» **WHAT TO DO**:
#1 In the Nikita episode review, which actor played Richard Ellison?
#2 Continue the Nikita episode review from the point where it stops.

» **PAGE EXCERPT**:
After Nikita and Michael head over to her father's home, Birkhoff hacks into Alex's apartment security system in response to an internet search on his name. He tells her that Percy's file had no value and that he played her. In the field, Nikita and Michael arrive at Richard's home and he attacks her because he assumes that the CIA sent her to kill him. Once Michael breaks up the fight, she outs herself as his daughter. The trio have only a few minutes together before a Division strike force converges upon the house. They escape out back on a jet ski and Nikita even manages to save Richard's life.

Nikita and Michael bring Richard to Birkhoff's home and make introductions, before father and daughter bond in the late night hours. Finally having someone to confide in, Nikita tells Richard about Michael's son and he advises her to tell him the truth. Meanwhile, Alex visits Percy in his cell and he reveals Nikita's troubled past as a Division agent. He was ready to have her "canceled," but before he took that step he came up with a plan to let Nikita find her father and realize that she was "intelligence royalty." But Alex realizes that Percy set the whole thing up and he confirms her suspicions.

Alex uses the internet search to alert Birkhoff, but he finds himself under the sights of Richard's gun. Birkhoff manages to put up a fight (way too much of a fight, actually), before Nikita comes back and starts beating the crap out of Richard for deceiving her. Richard is not her father and he has no idea who is. Richard even mentions that he only arrived at the home on Walnut Lane shortly before she did. Soon enough, a Division strike team lays siege to the house. For a slim chance of survival, Nikita orders Birkhoff to use his drone to drop a missle on the house.

In the aftermath, Nikita and her allies survive, albeit bruised and injured. But she makes a special point of going back and killing Richard. Later, Alex feigns ignorance about how Nikita and Michael were tipped off, but Percy reveals that he knows what she did and that he plans to blackmail her with it from now on. Elsewhere, Birkhoff splits off from Michael and Nikita to set up a new base of operations. Michael offers to help Nikita find her real dad, but she finally tells him the truth about his son… which causes him to pull away from her in shock and possibly anger.


I haven't been following "Nikita" as closely this fall, after the season premiere was so disappointingly pedestrian. But the idea behind this episode was intriguing and supposedly offered answers to the long running question of where Nikita came from.

David Keith was fun to watch as Richard Ellison, the man who could have been Nikita's father. It was a little predictable when Richard turned out to be a fake. A bolder choice would have been to make Richard her father and then let him betray her. Either way, his quick death at the end seems like waste of a perfectly good character. Keith actually seemed to imitate Maggie Q's body language and acting tics; which helped sell him as Nikita's father. Her performance as Nikita was still pretty flat, but Keith brought some much needed life to their scenes.

» **RECORDED DATA**:
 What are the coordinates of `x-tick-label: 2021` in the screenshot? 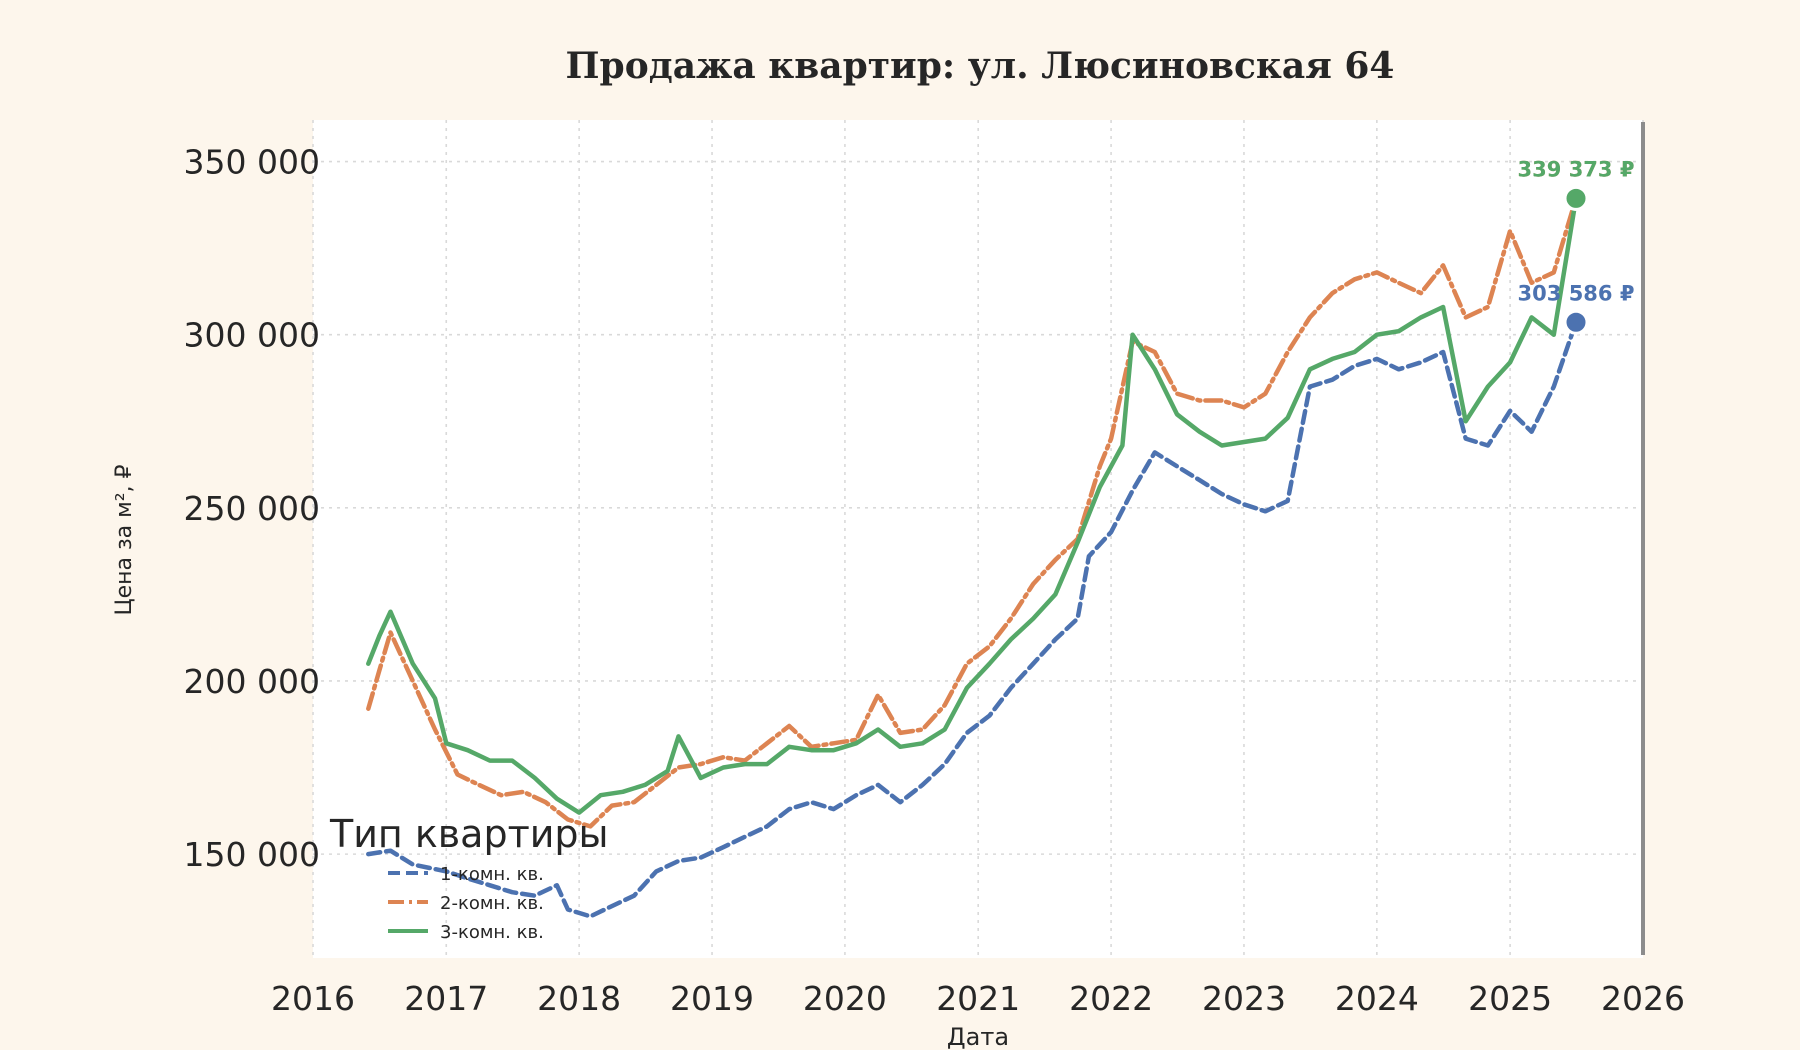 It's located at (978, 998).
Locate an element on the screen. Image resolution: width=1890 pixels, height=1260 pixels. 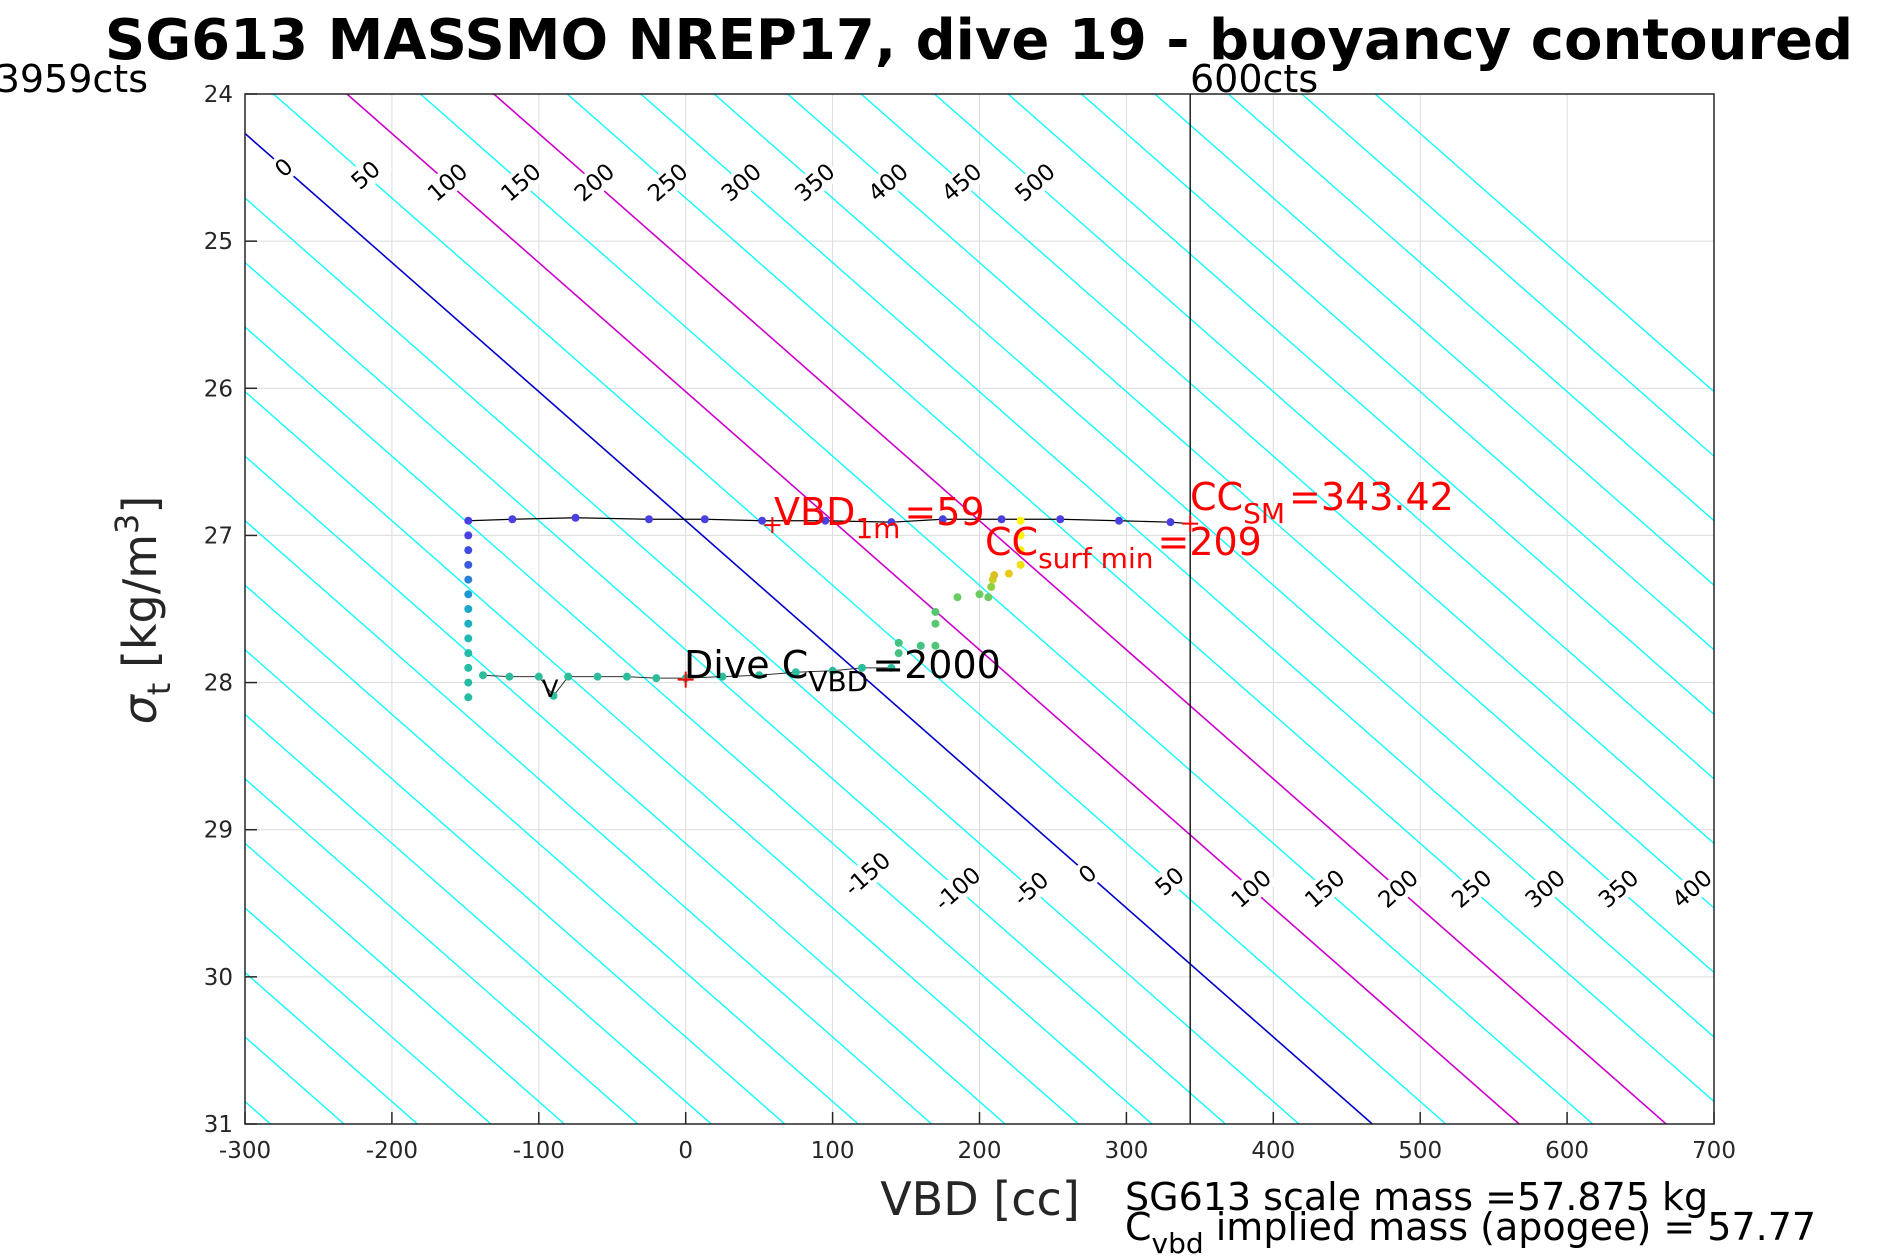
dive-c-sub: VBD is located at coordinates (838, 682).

» **OUTPUTS IN ORDER**:
#1 David Keith

#2
Keith was also involved in the WTF?! scene of the week, in which Birkhoff actually managed to hold his own in a fight with Richard. I know a lot of this season has been repositioning Birkhoff in a more heroic light, but give me a break. I can buy Birkhoff as the tech guru and that he would have basic self-defense training from his time at Division. However, an operative with half of Richard's ability should have mopped the floor with Birkhoff in seconds. Also, Birkhoff's hack into Alex's security system and his obsession with people googling him made him seem like an outrageous creep.

"Nikita" also strains credulity in the way that the lead characters almost always escape without major injuries. It felt like a major cheat for Nikita, Michael and Birkhoff to get away from a hopeless ambush (and an airstrike!) with essentially superficial scratches. Michael got hit in the chest by high caliber bullets and still didn't seem that injured after his vest saved his life. Even Division's current number one hunter seemed to just brush off an explosion that killed most of his men. "Nikita" has a very cartoon-like sensibility when it comes to violence and it can make the series difficult to take seriously.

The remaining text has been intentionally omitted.